CULLEN, Commissioner.

In a trial before the court without a jury, Mrs. Ethel Morgan recovered judgment against the Royal Crown. Bottling Company in the amount of $300, as damages for illness suffered as a result of drinking part of a bottle of R. C. Cola which contained a dead spider. The company has moved for an appeal on the ground that judgment should have gone for the defendant because of failure to prove the integrity of the bottle.

Mrs. Morgan and her husband operated a small, one-room country store, with gasoline pumps out in front. Frequently Mrs. Morgan tended the store alone, while her husband worked in the mines. When she waited on motorists desiring gasoline, there would be no one watching the inside of the store, and on a few occasions customers had entered the store when she was operating the gasoline pumps. At times during the day there would be as many as five or six customers in the store.

The soft drink cases were stacked in the main store room, against a counter. As the demand required, bottles were placed for cooling in a flat-top freezer, from which they were removed for sale to customers. A customer desiring a soft drink could wait on himself. The bottle from which Mrs. Morgan drank was delivered to the store either one week or two weeks previous to the day on which she drank from it.
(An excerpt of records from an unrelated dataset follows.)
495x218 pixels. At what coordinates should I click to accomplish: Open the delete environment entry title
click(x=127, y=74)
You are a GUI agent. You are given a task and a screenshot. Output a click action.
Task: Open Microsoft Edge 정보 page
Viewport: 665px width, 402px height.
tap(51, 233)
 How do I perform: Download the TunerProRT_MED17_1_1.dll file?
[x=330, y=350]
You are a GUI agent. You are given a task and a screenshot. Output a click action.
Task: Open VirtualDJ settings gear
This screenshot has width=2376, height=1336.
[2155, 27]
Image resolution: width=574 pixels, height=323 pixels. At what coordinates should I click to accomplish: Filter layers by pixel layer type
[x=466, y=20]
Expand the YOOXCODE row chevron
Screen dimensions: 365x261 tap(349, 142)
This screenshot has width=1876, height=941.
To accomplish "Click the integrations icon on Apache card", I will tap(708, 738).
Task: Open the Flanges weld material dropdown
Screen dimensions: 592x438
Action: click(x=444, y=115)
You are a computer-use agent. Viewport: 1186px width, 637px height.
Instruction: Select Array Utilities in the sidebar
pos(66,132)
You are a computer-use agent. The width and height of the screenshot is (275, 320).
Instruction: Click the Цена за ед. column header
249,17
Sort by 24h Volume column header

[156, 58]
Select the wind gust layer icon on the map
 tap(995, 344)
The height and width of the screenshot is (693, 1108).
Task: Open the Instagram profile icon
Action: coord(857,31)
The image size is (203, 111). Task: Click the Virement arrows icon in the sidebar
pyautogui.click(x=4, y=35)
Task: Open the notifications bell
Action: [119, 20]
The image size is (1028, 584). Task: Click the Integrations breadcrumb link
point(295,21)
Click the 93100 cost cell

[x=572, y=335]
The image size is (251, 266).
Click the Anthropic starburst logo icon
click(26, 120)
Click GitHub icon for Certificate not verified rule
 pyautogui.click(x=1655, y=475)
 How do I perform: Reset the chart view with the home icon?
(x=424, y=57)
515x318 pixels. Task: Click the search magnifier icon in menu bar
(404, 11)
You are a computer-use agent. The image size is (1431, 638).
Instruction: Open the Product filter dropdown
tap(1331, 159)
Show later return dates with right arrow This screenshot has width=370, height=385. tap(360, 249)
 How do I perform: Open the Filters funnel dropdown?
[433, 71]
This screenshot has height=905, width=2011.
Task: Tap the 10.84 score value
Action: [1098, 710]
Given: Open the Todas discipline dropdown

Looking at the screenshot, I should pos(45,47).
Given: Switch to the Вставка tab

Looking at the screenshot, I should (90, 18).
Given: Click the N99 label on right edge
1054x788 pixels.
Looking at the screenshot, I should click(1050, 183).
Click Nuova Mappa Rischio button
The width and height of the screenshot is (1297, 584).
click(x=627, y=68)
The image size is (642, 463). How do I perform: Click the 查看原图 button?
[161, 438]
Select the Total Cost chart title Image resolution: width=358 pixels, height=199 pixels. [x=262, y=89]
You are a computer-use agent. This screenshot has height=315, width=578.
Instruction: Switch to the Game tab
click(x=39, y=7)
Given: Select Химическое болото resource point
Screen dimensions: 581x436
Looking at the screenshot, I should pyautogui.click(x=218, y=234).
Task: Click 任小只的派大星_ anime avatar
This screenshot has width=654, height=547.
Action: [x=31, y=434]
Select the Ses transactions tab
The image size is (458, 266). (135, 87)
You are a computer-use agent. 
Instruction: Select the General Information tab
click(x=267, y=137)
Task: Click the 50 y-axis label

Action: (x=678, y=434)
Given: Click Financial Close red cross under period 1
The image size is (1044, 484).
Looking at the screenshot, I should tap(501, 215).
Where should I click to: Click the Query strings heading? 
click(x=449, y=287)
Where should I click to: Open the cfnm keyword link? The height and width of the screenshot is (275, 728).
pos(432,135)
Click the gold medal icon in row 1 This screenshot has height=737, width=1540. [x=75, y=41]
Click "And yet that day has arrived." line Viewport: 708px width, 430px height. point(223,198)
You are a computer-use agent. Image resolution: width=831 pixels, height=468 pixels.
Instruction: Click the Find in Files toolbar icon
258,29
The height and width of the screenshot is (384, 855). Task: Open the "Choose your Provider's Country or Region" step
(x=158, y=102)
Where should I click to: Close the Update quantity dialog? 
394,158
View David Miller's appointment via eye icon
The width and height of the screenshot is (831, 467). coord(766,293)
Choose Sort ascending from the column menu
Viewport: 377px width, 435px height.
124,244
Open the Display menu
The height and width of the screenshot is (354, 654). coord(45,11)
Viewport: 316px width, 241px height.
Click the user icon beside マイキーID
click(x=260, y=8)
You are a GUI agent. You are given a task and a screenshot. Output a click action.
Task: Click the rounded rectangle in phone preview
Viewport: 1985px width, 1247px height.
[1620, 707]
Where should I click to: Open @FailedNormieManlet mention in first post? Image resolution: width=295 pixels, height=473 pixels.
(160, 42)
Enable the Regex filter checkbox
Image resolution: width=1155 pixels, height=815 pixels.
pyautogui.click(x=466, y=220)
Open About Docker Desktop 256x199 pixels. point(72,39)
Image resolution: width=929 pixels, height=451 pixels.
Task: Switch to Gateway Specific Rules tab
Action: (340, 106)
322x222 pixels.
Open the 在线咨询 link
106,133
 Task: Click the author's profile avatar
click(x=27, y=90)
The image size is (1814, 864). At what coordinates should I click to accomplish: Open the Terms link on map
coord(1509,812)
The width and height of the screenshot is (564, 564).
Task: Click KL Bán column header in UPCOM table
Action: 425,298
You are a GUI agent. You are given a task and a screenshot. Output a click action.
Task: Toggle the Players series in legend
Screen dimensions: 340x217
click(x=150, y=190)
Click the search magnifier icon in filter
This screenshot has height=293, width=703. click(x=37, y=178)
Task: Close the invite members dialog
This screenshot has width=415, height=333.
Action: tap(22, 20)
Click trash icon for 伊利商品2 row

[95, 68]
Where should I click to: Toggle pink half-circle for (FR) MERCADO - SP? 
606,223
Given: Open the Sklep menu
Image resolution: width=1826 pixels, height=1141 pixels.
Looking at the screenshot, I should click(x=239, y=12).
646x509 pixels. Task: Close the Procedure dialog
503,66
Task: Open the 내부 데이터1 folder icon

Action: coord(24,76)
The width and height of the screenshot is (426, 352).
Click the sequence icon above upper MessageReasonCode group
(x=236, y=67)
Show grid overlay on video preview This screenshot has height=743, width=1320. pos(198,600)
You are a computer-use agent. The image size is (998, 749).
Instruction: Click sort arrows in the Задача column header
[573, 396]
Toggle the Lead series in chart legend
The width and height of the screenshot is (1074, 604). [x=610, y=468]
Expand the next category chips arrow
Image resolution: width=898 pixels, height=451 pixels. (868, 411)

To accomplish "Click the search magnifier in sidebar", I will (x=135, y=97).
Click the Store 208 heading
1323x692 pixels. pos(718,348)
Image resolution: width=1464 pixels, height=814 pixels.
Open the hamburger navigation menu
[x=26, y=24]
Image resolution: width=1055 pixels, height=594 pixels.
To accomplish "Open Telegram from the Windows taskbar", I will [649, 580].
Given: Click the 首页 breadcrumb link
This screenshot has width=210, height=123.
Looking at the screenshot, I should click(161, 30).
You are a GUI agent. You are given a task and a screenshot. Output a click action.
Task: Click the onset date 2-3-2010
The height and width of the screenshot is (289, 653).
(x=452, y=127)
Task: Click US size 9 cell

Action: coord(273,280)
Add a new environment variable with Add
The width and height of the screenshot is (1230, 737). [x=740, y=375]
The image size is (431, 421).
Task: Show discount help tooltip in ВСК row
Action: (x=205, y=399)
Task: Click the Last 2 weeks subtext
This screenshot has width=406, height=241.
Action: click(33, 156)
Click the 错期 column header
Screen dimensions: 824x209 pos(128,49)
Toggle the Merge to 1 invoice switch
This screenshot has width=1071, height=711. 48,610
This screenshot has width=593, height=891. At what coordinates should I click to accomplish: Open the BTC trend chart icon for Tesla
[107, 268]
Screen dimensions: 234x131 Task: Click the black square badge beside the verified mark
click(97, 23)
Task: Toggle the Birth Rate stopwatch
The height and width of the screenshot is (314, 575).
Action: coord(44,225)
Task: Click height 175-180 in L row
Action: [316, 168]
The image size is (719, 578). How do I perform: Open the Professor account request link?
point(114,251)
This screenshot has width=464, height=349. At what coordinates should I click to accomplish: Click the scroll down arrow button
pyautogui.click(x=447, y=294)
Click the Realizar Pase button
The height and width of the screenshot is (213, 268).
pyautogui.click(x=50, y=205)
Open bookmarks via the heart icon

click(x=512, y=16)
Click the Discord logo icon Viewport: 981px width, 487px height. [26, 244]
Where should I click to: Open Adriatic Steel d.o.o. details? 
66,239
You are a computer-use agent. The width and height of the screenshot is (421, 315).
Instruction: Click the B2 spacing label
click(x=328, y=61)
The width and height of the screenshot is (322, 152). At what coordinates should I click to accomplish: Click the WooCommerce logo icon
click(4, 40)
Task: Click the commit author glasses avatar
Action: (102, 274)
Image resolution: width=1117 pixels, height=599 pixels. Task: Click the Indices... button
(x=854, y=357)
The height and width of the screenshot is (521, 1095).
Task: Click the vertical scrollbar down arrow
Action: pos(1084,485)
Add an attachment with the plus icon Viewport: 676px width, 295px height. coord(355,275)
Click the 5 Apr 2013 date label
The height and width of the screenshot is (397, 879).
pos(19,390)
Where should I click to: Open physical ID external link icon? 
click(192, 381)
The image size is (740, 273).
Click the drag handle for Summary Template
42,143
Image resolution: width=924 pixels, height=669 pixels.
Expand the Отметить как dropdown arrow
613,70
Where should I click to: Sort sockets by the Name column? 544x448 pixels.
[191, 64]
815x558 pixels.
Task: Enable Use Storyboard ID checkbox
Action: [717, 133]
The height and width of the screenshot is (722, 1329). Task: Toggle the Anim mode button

It is our opinion that the facts in this case, as concern integrity of the bottle, cannot be distinguished from those in Ashland Coca-Cola Bottling Co. v. Byrne, Ky., 258 S.W.2d 475, Glasgow Coca-Cola Bottling Works v. Wilson, Ky., 264 S.W.2d 872, and Davis Red Rock Bottling Co. v. Alsip, Ky., 287 S.W.2d 594, in each of which cases it was held that the plaintiff had failed to sustain the burden of showing no opportunity for tampering.

The motion for an appeal is sustained and the judgment is reversed, with directions to enter judgment for the defendant.